### WORK TASK:
All lines in the records below with the word "Ediciones" must be returned.

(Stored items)
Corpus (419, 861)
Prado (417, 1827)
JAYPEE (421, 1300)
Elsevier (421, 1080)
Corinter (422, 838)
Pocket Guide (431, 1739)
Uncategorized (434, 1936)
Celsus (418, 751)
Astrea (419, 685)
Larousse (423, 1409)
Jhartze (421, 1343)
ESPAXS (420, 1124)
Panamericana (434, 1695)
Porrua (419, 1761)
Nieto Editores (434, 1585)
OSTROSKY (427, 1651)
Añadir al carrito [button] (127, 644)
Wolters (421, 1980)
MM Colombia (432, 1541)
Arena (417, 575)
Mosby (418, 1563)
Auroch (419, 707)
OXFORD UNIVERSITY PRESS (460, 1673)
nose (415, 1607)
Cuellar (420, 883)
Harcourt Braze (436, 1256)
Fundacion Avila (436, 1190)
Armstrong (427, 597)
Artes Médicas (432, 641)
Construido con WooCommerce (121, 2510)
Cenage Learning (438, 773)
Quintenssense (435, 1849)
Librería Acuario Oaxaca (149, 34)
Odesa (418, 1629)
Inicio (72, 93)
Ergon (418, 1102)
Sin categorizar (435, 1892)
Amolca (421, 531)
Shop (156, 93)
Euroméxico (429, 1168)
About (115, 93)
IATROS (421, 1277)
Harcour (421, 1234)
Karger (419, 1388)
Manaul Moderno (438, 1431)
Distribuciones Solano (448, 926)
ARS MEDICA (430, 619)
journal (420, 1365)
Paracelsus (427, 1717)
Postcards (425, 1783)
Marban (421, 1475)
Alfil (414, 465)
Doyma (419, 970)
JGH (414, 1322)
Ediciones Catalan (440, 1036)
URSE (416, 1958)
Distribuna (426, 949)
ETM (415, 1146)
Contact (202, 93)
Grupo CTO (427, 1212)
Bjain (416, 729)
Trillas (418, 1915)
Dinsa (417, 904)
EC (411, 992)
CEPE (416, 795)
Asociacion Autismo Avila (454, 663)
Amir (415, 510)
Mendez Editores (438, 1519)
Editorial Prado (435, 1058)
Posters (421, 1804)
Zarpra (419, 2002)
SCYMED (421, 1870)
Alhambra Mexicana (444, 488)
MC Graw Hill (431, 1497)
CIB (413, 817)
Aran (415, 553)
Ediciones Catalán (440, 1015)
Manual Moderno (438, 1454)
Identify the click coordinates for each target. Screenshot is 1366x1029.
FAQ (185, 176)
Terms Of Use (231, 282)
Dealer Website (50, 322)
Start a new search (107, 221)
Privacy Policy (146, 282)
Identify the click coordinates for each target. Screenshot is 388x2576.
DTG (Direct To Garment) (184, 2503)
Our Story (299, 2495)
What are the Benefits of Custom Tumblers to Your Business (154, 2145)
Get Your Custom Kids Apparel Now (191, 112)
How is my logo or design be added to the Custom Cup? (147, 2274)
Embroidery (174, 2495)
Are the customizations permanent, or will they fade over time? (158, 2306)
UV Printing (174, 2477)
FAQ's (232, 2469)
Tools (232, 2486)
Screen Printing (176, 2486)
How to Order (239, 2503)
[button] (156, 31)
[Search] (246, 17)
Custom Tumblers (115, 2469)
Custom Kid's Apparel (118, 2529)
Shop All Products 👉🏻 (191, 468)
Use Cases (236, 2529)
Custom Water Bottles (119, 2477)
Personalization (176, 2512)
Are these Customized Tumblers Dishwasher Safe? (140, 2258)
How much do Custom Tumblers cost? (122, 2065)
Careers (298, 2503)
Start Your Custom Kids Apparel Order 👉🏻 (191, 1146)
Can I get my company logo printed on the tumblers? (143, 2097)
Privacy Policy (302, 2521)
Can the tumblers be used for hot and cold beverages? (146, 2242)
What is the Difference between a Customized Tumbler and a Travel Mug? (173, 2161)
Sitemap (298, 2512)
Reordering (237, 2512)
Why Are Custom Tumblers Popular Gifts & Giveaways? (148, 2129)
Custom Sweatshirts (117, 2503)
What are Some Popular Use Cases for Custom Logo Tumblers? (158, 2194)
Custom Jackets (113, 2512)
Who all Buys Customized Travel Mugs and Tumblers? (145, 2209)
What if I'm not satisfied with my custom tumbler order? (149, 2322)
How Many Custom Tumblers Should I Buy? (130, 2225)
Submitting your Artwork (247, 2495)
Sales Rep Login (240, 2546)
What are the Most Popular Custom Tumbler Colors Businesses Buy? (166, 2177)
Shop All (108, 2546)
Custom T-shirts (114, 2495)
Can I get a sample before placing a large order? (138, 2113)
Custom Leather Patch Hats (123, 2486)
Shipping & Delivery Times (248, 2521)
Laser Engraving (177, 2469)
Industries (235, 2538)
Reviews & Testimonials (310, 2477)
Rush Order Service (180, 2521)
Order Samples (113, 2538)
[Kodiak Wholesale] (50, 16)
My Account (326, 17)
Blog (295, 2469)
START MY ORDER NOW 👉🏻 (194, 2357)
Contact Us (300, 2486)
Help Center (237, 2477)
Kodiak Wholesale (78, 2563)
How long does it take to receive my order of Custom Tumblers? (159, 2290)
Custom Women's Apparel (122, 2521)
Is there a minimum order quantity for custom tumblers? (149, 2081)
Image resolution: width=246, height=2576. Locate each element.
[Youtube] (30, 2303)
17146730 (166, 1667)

### SOLUTION FOR THIS TASK:
Ediciones Catalan (440, 1036)
Ediciones Catalán (440, 1015)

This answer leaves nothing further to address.